- _TASK PROMPT_
What is needed is a verbatim copy of each record below.

- _DATA FOR THIS TASK_
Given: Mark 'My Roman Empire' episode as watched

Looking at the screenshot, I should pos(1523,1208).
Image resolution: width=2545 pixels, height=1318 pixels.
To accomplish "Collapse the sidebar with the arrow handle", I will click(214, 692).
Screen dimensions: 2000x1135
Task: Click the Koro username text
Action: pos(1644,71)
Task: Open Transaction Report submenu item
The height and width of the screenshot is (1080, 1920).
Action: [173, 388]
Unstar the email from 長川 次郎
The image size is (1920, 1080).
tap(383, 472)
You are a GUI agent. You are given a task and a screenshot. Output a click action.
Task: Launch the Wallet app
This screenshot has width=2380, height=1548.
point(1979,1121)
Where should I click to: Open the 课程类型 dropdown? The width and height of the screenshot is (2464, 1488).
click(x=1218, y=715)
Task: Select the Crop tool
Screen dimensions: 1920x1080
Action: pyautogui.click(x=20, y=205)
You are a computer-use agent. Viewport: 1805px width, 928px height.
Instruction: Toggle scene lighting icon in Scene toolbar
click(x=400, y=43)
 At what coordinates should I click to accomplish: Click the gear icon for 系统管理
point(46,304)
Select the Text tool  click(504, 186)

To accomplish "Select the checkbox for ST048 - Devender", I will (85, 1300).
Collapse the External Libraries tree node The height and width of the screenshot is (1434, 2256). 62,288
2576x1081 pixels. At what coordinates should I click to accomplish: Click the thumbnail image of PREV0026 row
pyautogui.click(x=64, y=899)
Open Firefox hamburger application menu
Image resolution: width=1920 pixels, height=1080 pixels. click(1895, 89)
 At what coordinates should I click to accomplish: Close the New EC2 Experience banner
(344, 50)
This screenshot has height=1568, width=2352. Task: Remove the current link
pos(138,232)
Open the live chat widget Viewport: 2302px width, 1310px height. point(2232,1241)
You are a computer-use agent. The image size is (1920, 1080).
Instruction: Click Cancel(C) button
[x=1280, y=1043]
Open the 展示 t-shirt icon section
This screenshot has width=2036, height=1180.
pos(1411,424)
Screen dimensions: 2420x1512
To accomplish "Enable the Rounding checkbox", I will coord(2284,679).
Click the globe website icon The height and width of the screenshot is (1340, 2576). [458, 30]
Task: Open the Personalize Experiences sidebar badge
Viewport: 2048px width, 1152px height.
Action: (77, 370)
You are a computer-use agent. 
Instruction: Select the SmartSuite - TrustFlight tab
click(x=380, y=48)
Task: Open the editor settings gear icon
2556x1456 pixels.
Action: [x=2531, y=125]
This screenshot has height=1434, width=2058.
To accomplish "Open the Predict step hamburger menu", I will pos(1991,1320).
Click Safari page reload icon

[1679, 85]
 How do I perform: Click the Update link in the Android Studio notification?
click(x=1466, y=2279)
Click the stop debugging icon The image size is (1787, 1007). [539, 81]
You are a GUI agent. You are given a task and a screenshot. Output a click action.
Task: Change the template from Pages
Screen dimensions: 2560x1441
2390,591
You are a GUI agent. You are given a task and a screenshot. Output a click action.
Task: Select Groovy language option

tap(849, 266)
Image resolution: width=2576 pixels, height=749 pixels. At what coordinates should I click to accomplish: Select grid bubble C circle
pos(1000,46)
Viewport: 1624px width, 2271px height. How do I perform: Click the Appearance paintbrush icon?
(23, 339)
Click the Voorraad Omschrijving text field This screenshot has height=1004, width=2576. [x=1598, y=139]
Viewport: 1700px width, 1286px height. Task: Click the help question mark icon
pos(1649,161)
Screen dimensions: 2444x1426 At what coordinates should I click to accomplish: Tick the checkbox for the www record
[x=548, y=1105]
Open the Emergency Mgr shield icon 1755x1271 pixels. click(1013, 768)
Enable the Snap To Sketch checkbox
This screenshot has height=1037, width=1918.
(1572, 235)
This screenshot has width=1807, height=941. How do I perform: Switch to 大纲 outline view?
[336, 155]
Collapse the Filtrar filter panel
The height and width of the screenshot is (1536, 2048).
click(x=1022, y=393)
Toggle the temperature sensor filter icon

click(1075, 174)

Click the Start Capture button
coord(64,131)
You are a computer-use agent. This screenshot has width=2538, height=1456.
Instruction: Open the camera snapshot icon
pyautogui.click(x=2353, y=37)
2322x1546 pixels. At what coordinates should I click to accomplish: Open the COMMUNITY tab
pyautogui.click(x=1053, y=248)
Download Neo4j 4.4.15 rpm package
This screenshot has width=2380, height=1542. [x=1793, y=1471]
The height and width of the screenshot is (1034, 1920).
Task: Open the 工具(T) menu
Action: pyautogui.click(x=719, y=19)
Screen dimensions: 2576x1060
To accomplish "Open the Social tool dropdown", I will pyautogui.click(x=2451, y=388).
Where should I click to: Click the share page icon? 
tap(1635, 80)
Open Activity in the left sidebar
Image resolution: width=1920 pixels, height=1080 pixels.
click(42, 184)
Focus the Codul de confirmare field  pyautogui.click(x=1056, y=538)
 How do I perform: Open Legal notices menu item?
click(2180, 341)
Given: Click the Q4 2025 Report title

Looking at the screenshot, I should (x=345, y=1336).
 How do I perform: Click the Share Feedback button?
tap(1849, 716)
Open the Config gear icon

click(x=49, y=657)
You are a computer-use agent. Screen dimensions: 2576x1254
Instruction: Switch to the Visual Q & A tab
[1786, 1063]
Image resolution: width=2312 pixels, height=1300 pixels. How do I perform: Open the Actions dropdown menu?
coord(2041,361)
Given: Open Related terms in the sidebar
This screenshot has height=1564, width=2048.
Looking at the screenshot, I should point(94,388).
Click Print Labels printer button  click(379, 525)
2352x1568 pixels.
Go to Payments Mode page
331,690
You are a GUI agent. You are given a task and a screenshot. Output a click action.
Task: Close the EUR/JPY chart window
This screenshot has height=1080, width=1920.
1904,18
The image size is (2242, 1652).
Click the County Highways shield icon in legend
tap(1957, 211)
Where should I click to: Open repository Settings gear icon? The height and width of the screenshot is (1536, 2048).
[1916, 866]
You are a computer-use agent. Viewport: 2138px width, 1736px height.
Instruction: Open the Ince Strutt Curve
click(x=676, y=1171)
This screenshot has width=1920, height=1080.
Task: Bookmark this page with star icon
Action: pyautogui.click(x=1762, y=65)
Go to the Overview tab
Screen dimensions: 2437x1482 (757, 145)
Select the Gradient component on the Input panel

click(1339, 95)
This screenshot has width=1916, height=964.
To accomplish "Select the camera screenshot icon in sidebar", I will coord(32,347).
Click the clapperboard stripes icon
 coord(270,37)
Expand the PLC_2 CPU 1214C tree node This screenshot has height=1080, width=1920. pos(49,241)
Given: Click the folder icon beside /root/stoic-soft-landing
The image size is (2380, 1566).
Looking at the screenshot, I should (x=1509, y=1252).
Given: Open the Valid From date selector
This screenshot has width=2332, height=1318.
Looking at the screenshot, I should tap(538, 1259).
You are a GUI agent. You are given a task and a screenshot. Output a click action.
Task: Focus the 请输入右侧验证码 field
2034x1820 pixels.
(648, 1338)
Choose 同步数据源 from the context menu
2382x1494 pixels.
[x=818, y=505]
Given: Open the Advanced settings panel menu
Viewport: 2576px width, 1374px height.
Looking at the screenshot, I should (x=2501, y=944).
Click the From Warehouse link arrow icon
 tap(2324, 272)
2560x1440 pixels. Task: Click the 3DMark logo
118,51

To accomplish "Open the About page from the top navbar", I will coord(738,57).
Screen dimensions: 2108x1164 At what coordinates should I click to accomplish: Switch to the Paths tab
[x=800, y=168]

- _ANSWER TO THIS EXERCISE_
Given: Mark 'My Roman Empire' episode as watched

Looking at the screenshot, I should pos(1523,1208).
Image resolution: width=2545 pixels, height=1318 pixels.
To accomplish "Collapse the sidebar with the arrow handle", I will click(214, 692).
Screen dimensions: 2000x1135
Task: Click the Koro username text
Action: pos(1644,71)
Task: Open Transaction Report submenu item
The height and width of the screenshot is (1080, 1920).
Action: [173, 388]
Unstar the email from 長川 次郎
The image size is (1920, 1080).
tap(383, 472)
You are a GUI agent. You are given a task and a screenshot. Output a click action.
Task: Launch the Wallet app
This screenshot has width=2380, height=1548.
point(1979,1121)
Where should I click to: Open the 课程类型 dropdown? The width and height of the screenshot is (2464, 1488).
click(x=1218, y=715)
Task: Select the Crop tool
Screen dimensions: 1920x1080
Action: pyautogui.click(x=20, y=205)
You are a computer-use agent. Viewport: 1805px width, 928px height.
Instruction: Toggle scene lighting icon in Scene toolbar
click(x=400, y=43)
 At what coordinates should I click to accomplish: Click the gear icon for 系统管理
point(46,304)
Select the Text tool  click(504, 186)

To accomplish "Select the checkbox for ST048 - Devender", I will (85, 1300).
Collapse the External Libraries tree node The height and width of the screenshot is (1434, 2256). 62,288
2576x1081 pixels. At what coordinates should I click to accomplish: Click the thumbnail image of PREV0026 row
pyautogui.click(x=64, y=899)
Open Firefox hamburger application menu
Image resolution: width=1920 pixels, height=1080 pixels. click(1895, 89)
 At what coordinates should I click to accomplish: Close the New EC2 Experience banner
(344, 50)
This screenshot has height=1568, width=2352. Task: Remove the current link
pos(138,232)
Open the live chat widget Viewport: 2302px width, 1310px height. point(2232,1241)
You are a computer-use agent. The image size is (1920, 1080).
Instruction: Click Cancel(C) button
[x=1280, y=1043]
Open the 展示 t-shirt icon section
This screenshot has width=2036, height=1180.
pos(1411,424)
Screen dimensions: 2420x1512
To accomplish "Enable the Rounding checkbox", I will coord(2284,679).
Click the globe website icon The height and width of the screenshot is (1340, 2576). [458, 30]
Task: Open the Personalize Experiences sidebar badge
Viewport: 2048px width, 1152px height.
Action: (77, 370)
You are a computer-use agent. 
Instruction: Select the SmartSuite - TrustFlight tab
click(x=380, y=48)
Task: Open the editor settings gear icon
2556x1456 pixels.
Action: [x=2531, y=125]
This screenshot has height=1434, width=2058.
To accomplish "Open the Predict step hamburger menu", I will pos(1991,1320).
Click Safari page reload icon

[1679, 85]
 How do I perform: Click the Update link in the Android Studio notification?
click(x=1466, y=2279)
Click the stop debugging icon The image size is (1787, 1007). [539, 81]
You are a GUI agent. You are given a task and a screenshot. Output a click action.
Task: Change the template from Pages
Screen dimensions: 2560x1441
2390,591
You are a GUI agent. You are given a task and a screenshot. Output a click action.
Task: Select Groovy language option

tap(849, 266)
Image resolution: width=2576 pixels, height=749 pixels. At what coordinates should I click to accomplish: Select grid bubble C circle
pos(1000,46)
Viewport: 1624px width, 2271px height. How do I perform: Click the Appearance paintbrush icon?
(23, 339)
Click the Voorraad Omschrijving text field This screenshot has height=1004, width=2576. [x=1598, y=139]
Viewport: 1700px width, 1286px height. Task: Click the help question mark icon
pos(1649,161)
Screen dimensions: 2444x1426 At what coordinates should I click to accomplish: Tick the checkbox for the www record
[x=548, y=1105]
Open the Emergency Mgr shield icon 1755x1271 pixels. click(1013, 768)
Enable the Snap To Sketch checkbox
This screenshot has height=1037, width=1918.
(1572, 235)
This screenshot has width=1807, height=941. How do I perform: Switch to 大纲 outline view?
[336, 155]
Collapse the Filtrar filter panel
The height and width of the screenshot is (1536, 2048).
click(x=1022, y=393)
Toggle the temperature sensor filter icon

click(1075, 174)

Click the Start Capture button
coord(64,131)
You are a computer-use agent. This screenshot has width=2538, height=1456.
Instruction: Open the camera snapshot icon
pyautogui.click(x=2353, y=37)
2322x1546 pixels. At what coordinates should I click to accomplish: Open the COMMUNITY tab
pyautogui.click(x=1053, y=248)
Download Neo4j 4.4.15 rpm package
This screenshot has width=2380, height=1542. [x=1793, y=1471]
The height and width of the screenshot is (1034, 1920).
Task: Open the 工具(T) menu
Action: pyautogui.click(x=719, y=19)
Screen dimensions: 2576x1060
To accomplish "Open the Social tool dropdown", I will pyautogui.click(x=2451, y=388).
Where should I click to: Click the share page icon? 
tap(1635, 80)
Open Activity in the left sidebar
Image resolution: width=1920 pixels, height=1080 pixels.
click(42, 184)
Focus the Codul de confirmare field  pyautogui.click(x=1056, y=538)
 How do I perform: Open Legal notices menu item?
click(2180, 341)
Given: Click the Q4 2025 Report title

Looking at the screenshot, I should (x=345, y=1336).
 How do I perform: Click the Share Feedback button?
tap(1849, 716)
Open the Config gear icon

click(x=49, y=657)
You are a computer-use agent. Screen dimensions: 2576x1254
Instruction: Switch to the Visual Q & A tab
[1786, 1063]
Image resolution: width=2312 pixels, height=1300 pixels. How do I perform: Open the Actions dropdown menu?
coord(2041,361)
Given: Open Related terms in the sidebar
This screenshot has height=1564, width=2048.
Looking at the screenshot, I should point(94,388).
Click Print Labels printer button  click(379, 525)
2352x1568 pixels.
Go to Payments Mode page
331,690
You are a GUI agent. You are given a task and a screenshot. Output a click action.
Task: Close the EUR/JPY chart window
This screenshot has height=1080, width=1920.
1904,18
The image size is (2242, 1652).
Click the County Highways shield icon in legend
tap(1957, 211)
Where should I click to: Open repository Settings gear icon? The height and width of the screenshot is (1536, 2048).
[1916, 866]
You are a computer-use agent. Viewport: 2138px width, 1736px height.
Instruction: Open the Ince Strutt Curve
click(x=676, y=1171)
This screenshot has width=1920, height=1080.
Task: Bookmark this page with star icon
Action: pyautogui.click(x=1762, y=65)
Go to the Overview tab
Screen dimensions: 2437x1482 (757, 145)
Select the Gradient component on the Input panel

click(1339, 95)
This screenshot has width=1916, height=964.
To accomplish "Select the camera screenshot icon in sidebar", I will coord(32,347).
Click the clapperboard stripes icon
 coord(270,37)
Expand the PLC_2 CPU 1214C tree node This screenshot has height=1080, width=1920. pos(49,241)
Given: Click the folder icon beside /root/stoic-soft-landing
The image size is (2380, 1566).
Looking at the screenshot, I should (x=1509, y=1252).
Given: Open the Valid From date selector
This screenshot has width=2332, height=1318.
Looking at the screenshot, I should tap(538, 1259).
You are a GUI agent. You are given a task and a screenshot. Output a click action.
Task: Focus the 请输入右侧验证码 field
2034x1820 pixels.
(648, 1338)
Choose 同步数据源 from the context menu
2382x1494 pixels.
[x=818, y=505]
Given: Open the Advanced settings panel menu
Viewport: 2576px width, 1374px height.
Looking at the screenshot, I should (x=2501, y=944).
Click the From Warehouse link arrow icon
 tap(2324, 272)
2560x1440 pixels. Task: Click the 3DMark logo
118,51

To accomplish "Open the About page from the top navbar", I will coord(738,57).
Screen dimensions: 2108x1164 At what coordinates should I click to accomplish: Switch to the Paths tab
[x=800, y=168]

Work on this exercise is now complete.